And we’re back with more updates on the dining room! So far we’ve shared how we built our huge square custom farm table to fit the share of the room perfectly (at least perfectly for us!), and now we’re tackling the harder job – removing the old picture frame wainscoting from the walls.
Whyyyy did we decide to do this? I know that picture frame moulding is actually starting to make a comeback, especially in a more custom and fun way, but the wainscoting that we had in our home was unfortunately un-savable after a few updates we had done.
First update was the trim work. In order to put in all of the new door casings we had to cut back the chair rail and unfortunately we didn’t measure correctly, so they didn’t line up correctly and there was a huge gap.
The second update was the flooring – previously in this room there was carpet and basic baseboards. When we had our hardwoods installed, we removed both and opted to reinstall 1×5 boards as our baseboard throughout the whole house, meaning the top of the new baseboard was going to be higher and the picture frame moulding would no longer be centered between the baseboard and the chair rail.
Turns out, I am a bit neurotic on anything that’s not symmetrical, so it had to go.
The main goal during demo was to do the least damage as possible to the walls. We carefully scored all of the trim work with a knife, and then used a small pry bar and hammer, working all the way down each piece to gently remove it.
Tools we used for this project are:
Disclosure: Some of the links below are affiliate links, meaning at no cost to you, if you click through and purchase I earn a small commission to help keep this blog up and running.
- Utility Knife (please be careful when using blades and only tackle this if you’re comfortable with using them!)
- Pry Bar (small and medium sizes depending on the size of trim!)
- Mini Razor Scrapper (Same blade speech as above)
- Joint Compound
- Putty Knife
- Sanding Blocks
The next part is the easiest, but most challenging part at the same time.
There’s a lot of scraping and sanding of the walls to get any extra paint build up or caulk removed, and then layers and layers of mudding. We used both drywall mud and a large pail of spackle to try out both products, and if you have the time to wait for it to fully dry, I’d recommend the drywall mud.
It took at least two coats, in some places three, and LOTS of sanding. Bonus is that you can skip arm day that week because HOLY moly. You’ll feel it. Or maybe I’m just that out of shape, but either way it’s quite a job 🙂
Once everything was sanded down, we decided to put a simple 1×4 chair rail back up before painting everything to give the room at least a little character but blend with the new simpler trim and casings throughout the house.
The color we chose for this room was White Dove by Benjamin Moore and we offset all of the white by adding a pop of color on the ceiling. I had leftover paint from the half bath project, so we used that (Cement Gray by BM) to add a little dimension.
Next up was the fun part! Shopping! I fell in love with this rug from Rugs USA, and picked it up in the 8×8 square size.
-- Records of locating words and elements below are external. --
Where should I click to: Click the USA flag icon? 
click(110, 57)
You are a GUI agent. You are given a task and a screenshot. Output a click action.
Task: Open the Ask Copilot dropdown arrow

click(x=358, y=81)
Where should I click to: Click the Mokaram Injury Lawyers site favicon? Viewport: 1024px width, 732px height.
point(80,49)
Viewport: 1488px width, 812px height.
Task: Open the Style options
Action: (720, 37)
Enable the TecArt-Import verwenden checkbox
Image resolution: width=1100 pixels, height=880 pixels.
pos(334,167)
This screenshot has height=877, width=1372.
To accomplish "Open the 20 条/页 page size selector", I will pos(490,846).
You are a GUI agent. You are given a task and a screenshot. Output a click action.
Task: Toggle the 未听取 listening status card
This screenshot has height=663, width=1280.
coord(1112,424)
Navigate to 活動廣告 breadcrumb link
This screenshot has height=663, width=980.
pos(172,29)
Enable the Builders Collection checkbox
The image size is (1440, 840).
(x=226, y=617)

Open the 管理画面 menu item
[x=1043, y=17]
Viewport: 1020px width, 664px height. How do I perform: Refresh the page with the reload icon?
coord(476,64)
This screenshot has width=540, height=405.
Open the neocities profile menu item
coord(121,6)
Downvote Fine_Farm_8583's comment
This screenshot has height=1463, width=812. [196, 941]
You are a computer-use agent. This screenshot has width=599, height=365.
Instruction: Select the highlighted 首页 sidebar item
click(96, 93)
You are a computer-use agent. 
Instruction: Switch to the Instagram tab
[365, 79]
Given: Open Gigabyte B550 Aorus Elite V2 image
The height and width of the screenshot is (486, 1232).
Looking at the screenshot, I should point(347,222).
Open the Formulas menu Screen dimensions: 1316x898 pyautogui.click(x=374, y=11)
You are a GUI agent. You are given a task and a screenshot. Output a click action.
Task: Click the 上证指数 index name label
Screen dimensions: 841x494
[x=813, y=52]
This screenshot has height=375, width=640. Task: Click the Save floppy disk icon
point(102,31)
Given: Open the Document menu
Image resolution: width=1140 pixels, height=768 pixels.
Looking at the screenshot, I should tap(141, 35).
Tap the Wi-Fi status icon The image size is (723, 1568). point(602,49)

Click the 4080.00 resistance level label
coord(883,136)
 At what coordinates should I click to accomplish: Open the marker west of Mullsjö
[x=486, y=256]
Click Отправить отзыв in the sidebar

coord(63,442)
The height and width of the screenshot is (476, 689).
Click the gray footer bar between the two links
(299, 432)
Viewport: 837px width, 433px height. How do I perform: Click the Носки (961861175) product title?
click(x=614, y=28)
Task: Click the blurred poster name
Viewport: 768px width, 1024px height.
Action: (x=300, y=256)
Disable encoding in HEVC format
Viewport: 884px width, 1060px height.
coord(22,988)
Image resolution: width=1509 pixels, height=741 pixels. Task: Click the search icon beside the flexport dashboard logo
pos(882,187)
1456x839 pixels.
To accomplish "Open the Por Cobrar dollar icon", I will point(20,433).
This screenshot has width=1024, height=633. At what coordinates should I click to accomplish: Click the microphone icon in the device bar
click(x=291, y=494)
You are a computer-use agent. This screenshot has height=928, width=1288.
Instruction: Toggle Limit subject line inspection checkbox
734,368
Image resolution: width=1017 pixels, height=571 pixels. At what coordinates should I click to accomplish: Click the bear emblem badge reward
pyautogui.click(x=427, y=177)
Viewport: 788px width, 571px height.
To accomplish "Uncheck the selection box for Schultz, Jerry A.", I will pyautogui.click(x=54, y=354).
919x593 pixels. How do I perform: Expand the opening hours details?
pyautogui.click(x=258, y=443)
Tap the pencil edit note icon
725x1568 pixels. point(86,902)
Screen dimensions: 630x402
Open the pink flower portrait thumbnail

Even before we had finished all of the trim work (which I sectioned off into multiple days (aka weeks) because it was a lot of work while taking care of a newborn and getting approximately 2.5 hours of sleep a night) we got some glimpses of how everything was coming together! I LOVE the results of it being gone, but the procrastination game was strong with this one.
Next up was curtains, if you’re still following along with this back and forth post 🙂 I knew I wanted a tan curtain with a little heavier weave for some texture, and brought home every option I could find at Homegoods.
In the end, the winner was the middle! I liked how it brought some warmth into the room and picked up some of the beige tones in the rug.
Progress! In the end, removing the old picture wainscoting was a pretty big project to do it right and as a DIY, but was totally doable with a little patience and a lot of arm sanding workouts sessions. Every time we sanded we’d take a step back, fill any holes or unevenness we could see, and kept the process going until the wall was smooth. It’s definitely trial and error, but with a little patience you’ll never even know there was trim there once!